Depreciation expense increased $0.3 million in the three-month period ended December 31, 2007, compared to the same period in the prior year primarily as a result of capital projects placed in service.

As a result of the foregoing, operating income was $3.6 million in the first fiscal quarter compared to $23.5 million in the first fiscal quarter of the prior year.

Other income, which includes equity investment earnings and distributions from cost basis investments, increased $11.6 million in the three-month period ended December 31, 2007 compared to the same period in the prior year. In October 2007, the Company received an $11.2 million cash distribution from its long-term limited partnership investment as a result of the partnership selling its principal asset, an interest in a fuel oil terminal in the Port of Houston. The Company recorded the distribution in other income. In November 2007, the Company formed a 50/50 joint venture with a Monterrey, Mexico-based sugar producer, which will market sugar products in Mexico and facilitate cross-border transactions (to the extent such transactions are economically viable) under the recently implemented NAFTA provisions. Other income in the first quarter of fiscal 2008 includes $0.2 million of equity in earnings of this new joint venture.

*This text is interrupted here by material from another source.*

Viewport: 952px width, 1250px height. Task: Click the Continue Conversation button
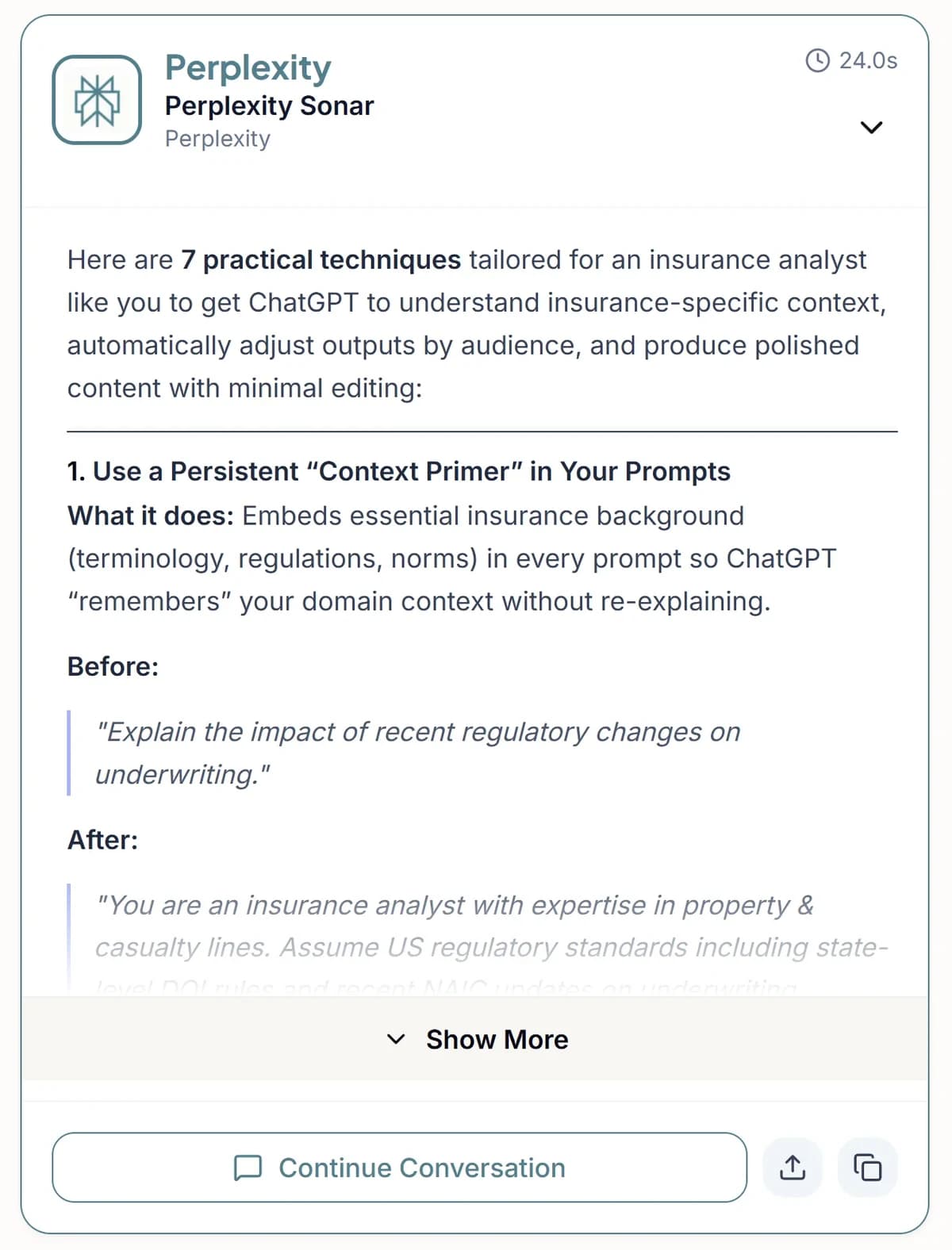(x=399, y=1168)
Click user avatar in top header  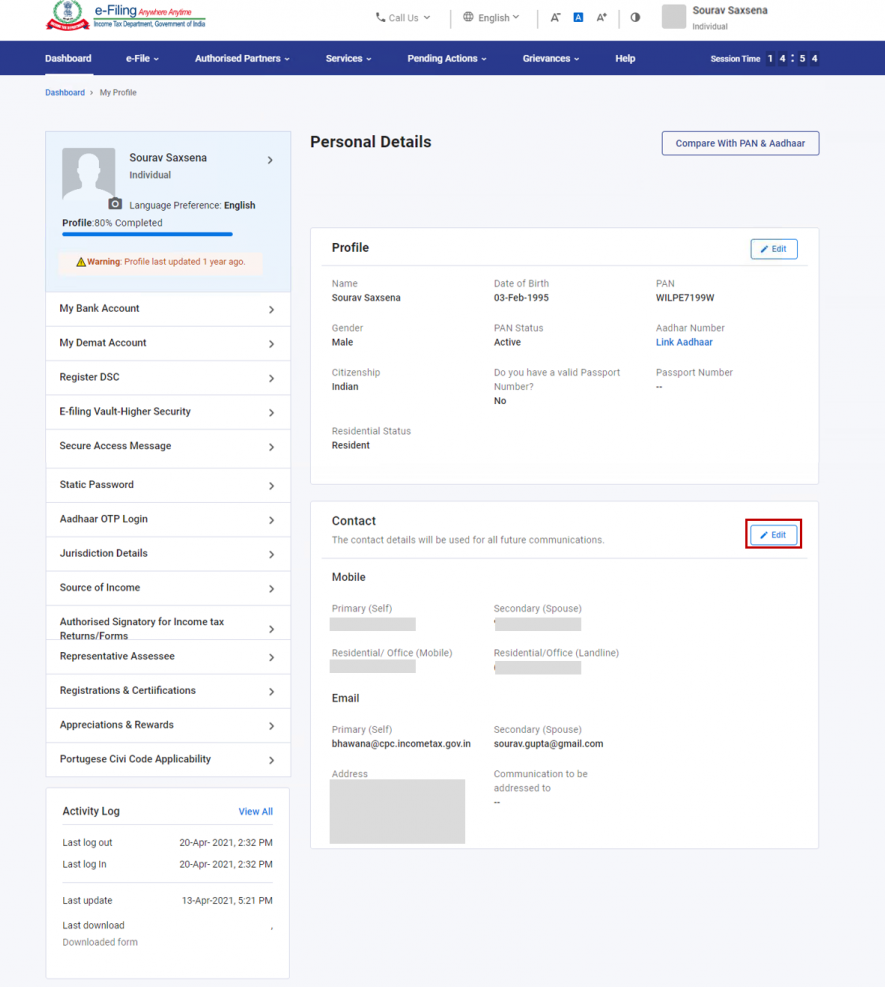coord(674,17)
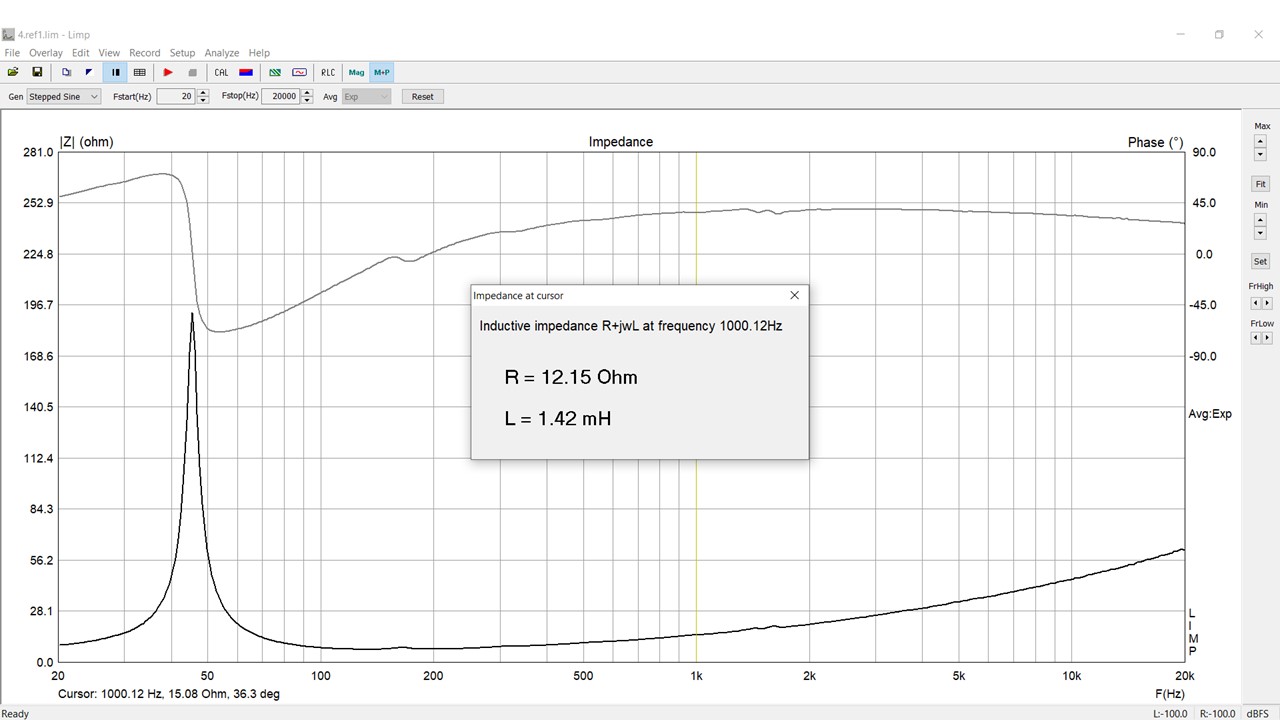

We have estimated a combined federal and state income tax rate of 25.0% for the three months ended December 31, 2007 compared to 35.9% in the same period last year. The decrease in the effective tax rate is primarily attributable to proportionately higher tax-free interest income in fiscal 2008, as well as the impact of equity earnings in our Mexican joint venture.

Liquidity and Capital Resources

We fund our liquidity and capital requirements from cash generated from operations, supplemented as necessary with revolving credit borrowings under an agreement that provides for up to $100 million (subject to a borrowing base) of senior secured revolving credit loans (the “Revolver”). At December 31, 2007, we had no outstanding borrowings under the Revolver and had borrowing capacity of $94.3 million, after deducting outstanding letters of credit totaling $5.7 million.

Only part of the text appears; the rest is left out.